## Work to be completed
Repeat the entries in full. Each line must match exactly.

#### The data

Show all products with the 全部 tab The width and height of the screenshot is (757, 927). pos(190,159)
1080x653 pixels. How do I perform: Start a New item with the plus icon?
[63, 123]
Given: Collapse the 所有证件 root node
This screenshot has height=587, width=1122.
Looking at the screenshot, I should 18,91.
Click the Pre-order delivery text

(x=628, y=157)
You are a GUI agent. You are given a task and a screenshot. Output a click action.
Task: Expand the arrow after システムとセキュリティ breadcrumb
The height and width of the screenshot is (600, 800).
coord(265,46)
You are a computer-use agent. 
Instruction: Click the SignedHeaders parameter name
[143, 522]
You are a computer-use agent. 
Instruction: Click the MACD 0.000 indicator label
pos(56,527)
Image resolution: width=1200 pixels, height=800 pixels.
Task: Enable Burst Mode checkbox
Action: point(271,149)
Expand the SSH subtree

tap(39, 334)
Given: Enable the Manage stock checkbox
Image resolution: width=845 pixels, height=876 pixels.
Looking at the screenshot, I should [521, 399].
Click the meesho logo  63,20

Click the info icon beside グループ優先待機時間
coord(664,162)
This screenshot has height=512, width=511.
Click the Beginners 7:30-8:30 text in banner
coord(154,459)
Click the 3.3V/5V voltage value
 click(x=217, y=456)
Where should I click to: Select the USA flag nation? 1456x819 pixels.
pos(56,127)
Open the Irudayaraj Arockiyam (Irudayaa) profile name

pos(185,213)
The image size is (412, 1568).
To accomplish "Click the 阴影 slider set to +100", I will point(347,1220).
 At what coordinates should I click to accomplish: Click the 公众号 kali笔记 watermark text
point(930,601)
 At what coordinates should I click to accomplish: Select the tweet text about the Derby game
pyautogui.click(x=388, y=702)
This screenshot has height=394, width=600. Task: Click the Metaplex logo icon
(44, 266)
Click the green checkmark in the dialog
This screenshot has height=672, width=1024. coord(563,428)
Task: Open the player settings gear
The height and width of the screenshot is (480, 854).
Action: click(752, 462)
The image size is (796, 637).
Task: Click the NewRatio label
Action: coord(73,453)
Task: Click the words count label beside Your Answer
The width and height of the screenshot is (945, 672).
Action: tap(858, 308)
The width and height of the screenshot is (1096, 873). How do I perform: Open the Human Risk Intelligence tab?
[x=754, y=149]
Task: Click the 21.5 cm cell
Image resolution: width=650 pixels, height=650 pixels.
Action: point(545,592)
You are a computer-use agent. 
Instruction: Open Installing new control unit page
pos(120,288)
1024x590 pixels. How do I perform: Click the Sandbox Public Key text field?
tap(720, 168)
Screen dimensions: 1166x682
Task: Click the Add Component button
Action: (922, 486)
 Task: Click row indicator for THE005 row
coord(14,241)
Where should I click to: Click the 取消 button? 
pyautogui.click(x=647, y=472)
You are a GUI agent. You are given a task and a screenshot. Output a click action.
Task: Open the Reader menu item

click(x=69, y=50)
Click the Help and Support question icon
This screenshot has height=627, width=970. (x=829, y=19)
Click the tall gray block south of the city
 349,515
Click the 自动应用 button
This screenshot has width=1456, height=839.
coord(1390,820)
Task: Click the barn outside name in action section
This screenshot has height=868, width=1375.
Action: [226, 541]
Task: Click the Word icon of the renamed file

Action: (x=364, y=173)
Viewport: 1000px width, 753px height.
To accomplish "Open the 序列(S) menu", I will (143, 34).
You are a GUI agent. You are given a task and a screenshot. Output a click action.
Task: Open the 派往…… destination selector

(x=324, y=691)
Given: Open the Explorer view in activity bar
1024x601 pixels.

########

## Exercise answer
Show all products with the 全部 tab The width and height of the screenshot is (757, 927). pos(190,159)
1080x653 pixels. How do I perform: Start a New item with the plus icon?
[63, 123]
Given: Collapse the 所有证件 root node
This screenshot has height=587, width=1122.
Looking at the screenshot, I should 18,91.
Click the Pre-order delivery text

(x=628, y=157)
You are a GUI agent. You are given a task and a screenshot. Output a click action.
Task: Expand the arrow after システムとセキュリティ breadcrumb
The height and width of the screenshot is (600, 800).
coord(265,46)
You are a computer-use agent. 
Instruction: Click the SignedHeaders parameter name
[143, 522]
You are a computer-use agent. 
Instruction: Click the MACD 0.000 indicator label
pos(56,527)
Image resolution: width=1200 pixels, height=800 pixels.
Task: Enable Burst Mode checkbox
Action: point(271,149)
Expand the SSH subtree

tap(39, 334)
Given: Enable the Manage stock checkbox
Image resolution: width=845 pixels, height=876 pixels.
Looking at the screenshot, I should [521, 399].
Click the meesho logo  63,20

Click the info icon beside グループ優先待機時間
coord(664,162)
This screenshot has height=512, width=511.
Click the Beginners 7:30-8:30 text in banner
coord(154,459)
Click the 3.3V/5V voltage value
 click(x=217, y=456)
Where should I click to: Select the USA flag nation? 1456x819 pixels.
pos(56,127)
Open the Irudayaraj Arockiyam (Irudayaa) profile name

pos(185,213)
The image size is (412, 1568).
To accomplish "Click the 阴影 slider set to +100", I will point(347,1220).
 At what coordinates should I click to accomplish: Click the 公众号 kali笔记 watermark text
point(930,601)
 At what coordinates should I click to accomplish: Select the tweet text about the Derby game
pyautogui.click(x=388, y=702)
This screenshot has height=394, width=600. Task: Click the Metaplex logo icon
(44, 266)
Click the green checkmark in the dialog
This screenshot has height=672, width=1024. coord(563,428)
Task: Open the player settings gear
The height and width of the screenshot is (480, 854).
Action: click(752, 462)
The image size is (796, 637).
Task: Click the NewRatio label
Action: coord(73,453)
Task: Click the words count label beside Your Answer
The width and height of the screenshot is (945, 672).
Action: tap(858, 308)
The width and height of the screenshot is (1096, 873). How do I perform: Open the Human Risk Intelligence tab?
[x=754, y=149]
Task: Click the 21.5 cm cell
Image resolution: width=650 pixels, height=650 pixels.
Action: point(545,592)
You are a computer-use agent. 
Instruction: Open Installing new control unit page
pos(120,288)
1024x590 pixels. How do I perform: Click the Sandbox Public Key text field?
tap(720, 168)
Screen dimensions: 1166x682
Task: Click the Add Component button
Action: (922, 486)
 Task: Click row indicator for THE005 row
coord(14,241)
Where should I click to: Click the 取消 button? 
pyautogui.click(x=647, y=472)
You are a GUI agent. You are given a task and a screenshot. Output a click action.
Task: Open the Reader menu item

click(x=69, y=50)
Click the Help and Support question icon
This screenshot has height=627, width=970. (x=829, y=19)
Click the tall gray block south of the city
 349,515
Click the 自动应用 button
This screenshot has width=1456, height=839.
coord(1390,820)
Task: Click the barn outside name in action section
This screenshot has height=868, width=1375.
Action: [226, 541]
Task: Click the Word icon of the renamed file

Action: (x=364, y=173)
Viewport: 1000px width, 753px height.
To accomplish "Open the 序列(S) menu", I will (143, 34).
You are a GUI agent. You are given a task and a screenshot. Output a click action.
Task: Open the 派往…… destination selector

(x=324, y=691)
Given: Open the Explorer view in activity bar
1024x601 pixels.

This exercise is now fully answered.